11. Ketentuan Pasal 50 diubah sehingga berbunyi sebagai berikut:
Pasal 50
Perizinan Berusaha penggunaan Sumber Daya Air untuk kebutuhan usaha dengan menggunakan Air dan Daya Air sebagai materi sebagaimana dimaksud dalam Pasal 49 ayat (1) huruf b yang menghasilkan produk berupa Air minum untuk kebutuhan pokok sehari-hari diberikan kepada badan usaha milik negara, badan usaha milik daerah, atau badan usaha milik desa penyelenggara Sistem Penyediaan Air Minum.

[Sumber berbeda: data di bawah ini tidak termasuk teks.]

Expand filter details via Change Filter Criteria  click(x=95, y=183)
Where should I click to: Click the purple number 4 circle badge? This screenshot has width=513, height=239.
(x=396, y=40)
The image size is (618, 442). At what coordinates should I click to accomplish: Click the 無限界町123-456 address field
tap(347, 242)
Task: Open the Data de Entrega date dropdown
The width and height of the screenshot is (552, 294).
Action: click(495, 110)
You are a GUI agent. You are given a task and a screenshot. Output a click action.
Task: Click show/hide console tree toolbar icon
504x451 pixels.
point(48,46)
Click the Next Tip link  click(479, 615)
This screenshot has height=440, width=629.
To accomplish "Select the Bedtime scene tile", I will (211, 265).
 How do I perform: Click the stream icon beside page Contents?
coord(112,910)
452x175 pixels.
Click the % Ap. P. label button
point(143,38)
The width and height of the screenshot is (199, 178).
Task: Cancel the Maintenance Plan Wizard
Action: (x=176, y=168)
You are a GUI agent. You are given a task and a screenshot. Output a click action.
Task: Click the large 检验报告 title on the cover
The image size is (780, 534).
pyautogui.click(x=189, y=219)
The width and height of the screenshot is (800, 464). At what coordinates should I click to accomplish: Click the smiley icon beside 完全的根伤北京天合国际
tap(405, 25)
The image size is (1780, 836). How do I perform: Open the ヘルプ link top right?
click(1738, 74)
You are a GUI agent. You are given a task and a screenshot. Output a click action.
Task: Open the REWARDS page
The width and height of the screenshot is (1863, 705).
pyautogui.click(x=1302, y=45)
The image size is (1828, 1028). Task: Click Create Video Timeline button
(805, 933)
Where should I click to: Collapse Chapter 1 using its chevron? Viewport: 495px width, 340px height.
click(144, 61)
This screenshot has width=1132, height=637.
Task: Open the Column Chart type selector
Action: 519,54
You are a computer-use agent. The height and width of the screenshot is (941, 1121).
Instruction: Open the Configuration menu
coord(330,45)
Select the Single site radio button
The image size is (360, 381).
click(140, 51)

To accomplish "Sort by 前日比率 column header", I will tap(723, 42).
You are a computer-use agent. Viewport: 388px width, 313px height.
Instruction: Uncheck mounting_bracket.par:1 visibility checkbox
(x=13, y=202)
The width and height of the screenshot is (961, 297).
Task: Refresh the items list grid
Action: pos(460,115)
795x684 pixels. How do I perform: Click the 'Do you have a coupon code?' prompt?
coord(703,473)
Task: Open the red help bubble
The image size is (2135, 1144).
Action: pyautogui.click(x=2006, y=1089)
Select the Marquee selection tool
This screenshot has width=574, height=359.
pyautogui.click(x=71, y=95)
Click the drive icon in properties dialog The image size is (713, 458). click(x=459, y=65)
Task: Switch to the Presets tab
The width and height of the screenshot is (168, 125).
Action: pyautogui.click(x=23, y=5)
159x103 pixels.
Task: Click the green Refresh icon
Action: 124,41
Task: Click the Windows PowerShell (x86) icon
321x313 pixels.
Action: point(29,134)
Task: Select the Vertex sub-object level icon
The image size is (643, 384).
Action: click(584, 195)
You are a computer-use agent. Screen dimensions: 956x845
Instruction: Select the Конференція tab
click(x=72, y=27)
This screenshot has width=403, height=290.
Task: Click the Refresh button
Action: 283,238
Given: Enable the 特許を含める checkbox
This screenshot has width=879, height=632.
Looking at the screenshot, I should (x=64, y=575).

12. Ketentuan Pasal 51 diubah sehingga berbunyi sebagai berikut:
Pasal 51
(1) Perizinan Berusaha penggunaan Sumber Daya Air untuk kebutuhan usaha dapat diberikan kepada pihak swasta setelah memenuhi syarat tertentu dan ketat sebagaimana dimaksud dalam Pasal 46 ayat (1) huruf f paling sedikit:
a. sesuai dengan Pola Pengelolaan Sumber Daya Air dan Rencana Pengelolaan Sumber Daya Air;
b. memenuhi persyaratan teknis administratif;
c. mendapat persetujuan dari para pemangku kepentingan di kawasan Sumber Daya Air; dan
d. memenuhi kewajiban biaya Konservasi Sumber Daya Air yang merupakan komponen dalam BJPSDA dan kewajiban keuangan lainnya sesuai dengan ketentuan peraturan perundang-undangan.
(2) Ketentuan lebih lanjut mengenai Perizinan Berusaha untuk menggunakan Sumber Daya Air sebagaimana dimaksud pada ayat (1) diatur dalam Peraturan Pemerintah.
13. Ketentuan Pasal 52 diubah sehingga berbunyi sebagai berikut:
Pasal 52
(1) Penggunaan Sumber Daya Air untuk negara lain dilarang, kecuali untuk tujuan kemanusiaan.
(2) Pengecualian sebagaimana dimaksud pada ayat (1) harus memenuhi persyaratan telah dapat terpenuhinya kebutuhan penggunaan Sumber Daya Air di Wilayah Sungai yang bersangkutan serta daerah sekitarnya.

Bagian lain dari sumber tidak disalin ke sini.